START Records provided
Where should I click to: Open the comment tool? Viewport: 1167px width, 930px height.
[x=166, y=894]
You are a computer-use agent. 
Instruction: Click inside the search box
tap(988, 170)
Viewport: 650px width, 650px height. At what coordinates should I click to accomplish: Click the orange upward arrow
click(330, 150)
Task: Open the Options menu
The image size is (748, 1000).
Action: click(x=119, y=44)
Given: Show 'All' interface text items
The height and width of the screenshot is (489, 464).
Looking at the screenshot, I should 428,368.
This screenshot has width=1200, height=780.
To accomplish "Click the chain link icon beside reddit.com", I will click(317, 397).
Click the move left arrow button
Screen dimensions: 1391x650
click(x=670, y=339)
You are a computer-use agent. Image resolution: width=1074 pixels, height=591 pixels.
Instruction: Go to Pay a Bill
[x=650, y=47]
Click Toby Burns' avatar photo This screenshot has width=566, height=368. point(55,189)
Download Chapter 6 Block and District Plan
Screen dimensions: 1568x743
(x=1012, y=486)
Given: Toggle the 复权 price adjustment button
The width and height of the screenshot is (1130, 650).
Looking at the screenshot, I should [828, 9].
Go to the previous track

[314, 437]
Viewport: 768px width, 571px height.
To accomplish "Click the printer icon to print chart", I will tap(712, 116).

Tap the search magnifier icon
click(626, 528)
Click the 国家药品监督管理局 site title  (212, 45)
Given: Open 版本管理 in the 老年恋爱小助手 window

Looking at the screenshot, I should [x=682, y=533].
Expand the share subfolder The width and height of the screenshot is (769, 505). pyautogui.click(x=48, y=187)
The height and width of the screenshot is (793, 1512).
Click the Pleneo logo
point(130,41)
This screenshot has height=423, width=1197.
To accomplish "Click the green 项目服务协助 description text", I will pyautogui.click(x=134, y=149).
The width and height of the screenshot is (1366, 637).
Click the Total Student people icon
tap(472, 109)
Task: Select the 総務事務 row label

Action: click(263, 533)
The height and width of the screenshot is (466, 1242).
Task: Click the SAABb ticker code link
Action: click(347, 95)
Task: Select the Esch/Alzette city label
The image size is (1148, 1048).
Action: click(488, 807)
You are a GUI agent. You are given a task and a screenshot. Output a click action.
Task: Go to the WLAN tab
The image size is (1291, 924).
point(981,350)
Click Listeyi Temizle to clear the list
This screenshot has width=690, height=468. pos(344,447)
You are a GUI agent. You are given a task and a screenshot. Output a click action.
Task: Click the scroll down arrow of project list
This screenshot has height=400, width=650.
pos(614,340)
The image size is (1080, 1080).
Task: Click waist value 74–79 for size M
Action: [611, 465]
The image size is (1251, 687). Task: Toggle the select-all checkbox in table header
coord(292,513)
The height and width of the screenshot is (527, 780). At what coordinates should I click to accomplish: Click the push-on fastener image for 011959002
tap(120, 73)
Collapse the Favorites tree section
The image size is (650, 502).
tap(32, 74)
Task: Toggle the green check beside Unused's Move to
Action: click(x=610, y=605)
END Records provided
* Exercise instructions: Write out exactly the lines from the line holding "The image size is (1148, 1048)." through the last line of the data, and nothing besides those lines.

* Solution to the problem:
The image size is (1148, 1048).
Action: click(488, 807)
You are a GUI agent. You are given a task and a screenshot. Output a click action.
Task: Go to the WLAN tab
The image size is (1291, 924).
point(981,350)
Click Listeyi Temizle to clear the list
This screenshot has width=690, height=468. pos(344,447)
You are a GUI agent. You are given a task and a screenshot. Output a click action.
Task: Click the scroll down arrow of project list
This screenshot has height=400, width=650.
pos(614,340)
The image size is (1080, 1080).
Task: Click waist value 74–79 for size M
Action: [611, 465]
The image size is (1251, 687). Task: Toggle the select-all checkbox in table header
coord(292,513)
The height and width of the screenshot is (527, 780). At what coordinates should I click to accomplish: Click the push-on fastener image for 011959002
tap(120, 73)
Collapse the Favorites tree section
The image size is (650, 502).
tap(32, 74)
Task: Toggle the green check beside Unused's Move to
Action: click(x=610, y=605)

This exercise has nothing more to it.